▸ **What you need to do**: When you reach the line containing "Task: Open 指南 for 灵活就业人员就业和社会保险登记" in the entries below, start writing out each line exactly, and stop after the line containing "Open Blog & Insights".

[[ Available data open ]]

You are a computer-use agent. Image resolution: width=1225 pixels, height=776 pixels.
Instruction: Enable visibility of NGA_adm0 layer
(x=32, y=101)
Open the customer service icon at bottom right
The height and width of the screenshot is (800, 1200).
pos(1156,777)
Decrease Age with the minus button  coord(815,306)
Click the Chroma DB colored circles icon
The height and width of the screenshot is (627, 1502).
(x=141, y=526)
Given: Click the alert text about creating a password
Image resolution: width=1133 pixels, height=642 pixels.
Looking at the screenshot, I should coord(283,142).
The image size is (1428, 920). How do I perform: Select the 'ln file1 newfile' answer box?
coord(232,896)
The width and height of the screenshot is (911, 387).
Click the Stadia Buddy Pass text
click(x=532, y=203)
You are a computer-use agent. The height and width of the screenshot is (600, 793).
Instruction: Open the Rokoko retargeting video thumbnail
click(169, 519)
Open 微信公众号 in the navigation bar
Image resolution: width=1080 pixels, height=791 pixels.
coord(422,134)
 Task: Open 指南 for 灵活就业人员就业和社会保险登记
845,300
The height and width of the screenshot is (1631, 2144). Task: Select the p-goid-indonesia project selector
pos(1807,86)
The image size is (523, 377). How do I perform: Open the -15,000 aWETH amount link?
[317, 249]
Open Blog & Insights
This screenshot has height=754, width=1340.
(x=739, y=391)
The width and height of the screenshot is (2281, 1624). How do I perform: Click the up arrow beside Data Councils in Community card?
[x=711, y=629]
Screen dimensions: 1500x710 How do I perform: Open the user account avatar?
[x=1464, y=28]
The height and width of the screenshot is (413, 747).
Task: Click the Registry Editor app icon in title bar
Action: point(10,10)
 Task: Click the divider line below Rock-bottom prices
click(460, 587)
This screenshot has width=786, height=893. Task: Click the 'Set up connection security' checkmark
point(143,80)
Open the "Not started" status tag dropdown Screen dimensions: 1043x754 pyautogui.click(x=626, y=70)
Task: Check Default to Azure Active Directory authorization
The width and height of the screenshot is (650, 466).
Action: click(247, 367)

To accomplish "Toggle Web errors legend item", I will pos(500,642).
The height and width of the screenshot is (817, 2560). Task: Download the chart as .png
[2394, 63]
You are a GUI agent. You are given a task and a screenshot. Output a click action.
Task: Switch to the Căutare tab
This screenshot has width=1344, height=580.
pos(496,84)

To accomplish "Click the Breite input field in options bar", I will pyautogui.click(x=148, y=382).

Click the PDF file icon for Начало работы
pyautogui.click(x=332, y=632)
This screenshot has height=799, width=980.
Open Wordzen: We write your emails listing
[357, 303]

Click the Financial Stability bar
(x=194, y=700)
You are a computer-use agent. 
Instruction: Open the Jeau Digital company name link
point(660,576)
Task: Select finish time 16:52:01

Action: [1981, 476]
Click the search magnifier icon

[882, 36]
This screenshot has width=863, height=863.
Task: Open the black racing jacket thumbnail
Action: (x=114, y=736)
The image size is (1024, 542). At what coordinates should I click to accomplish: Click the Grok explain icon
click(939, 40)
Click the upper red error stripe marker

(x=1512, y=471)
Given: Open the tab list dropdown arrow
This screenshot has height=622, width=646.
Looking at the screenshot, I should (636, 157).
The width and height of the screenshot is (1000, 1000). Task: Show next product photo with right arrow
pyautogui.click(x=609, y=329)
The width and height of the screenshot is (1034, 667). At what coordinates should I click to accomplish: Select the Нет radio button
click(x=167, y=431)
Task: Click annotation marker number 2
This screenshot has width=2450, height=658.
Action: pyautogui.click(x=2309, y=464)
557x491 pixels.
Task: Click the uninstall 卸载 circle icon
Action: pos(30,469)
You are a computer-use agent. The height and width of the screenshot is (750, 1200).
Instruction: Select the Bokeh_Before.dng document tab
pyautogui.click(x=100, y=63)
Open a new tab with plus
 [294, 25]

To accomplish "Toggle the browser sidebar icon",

[[ Available data closed ]]

▸ **Exercise output**:
 Task: Open 指南 for 灵活就业人员就业和社会保险登记
845,300
The height and width of the screenshot is (1631, 2144). Task: Select the p-goid-indonesia project selector
pos(1807,86)
The image size is (523, 377). How do I perform: Open the -15,000 aWETH amount link?
[317, 249]
Open Blog & Insights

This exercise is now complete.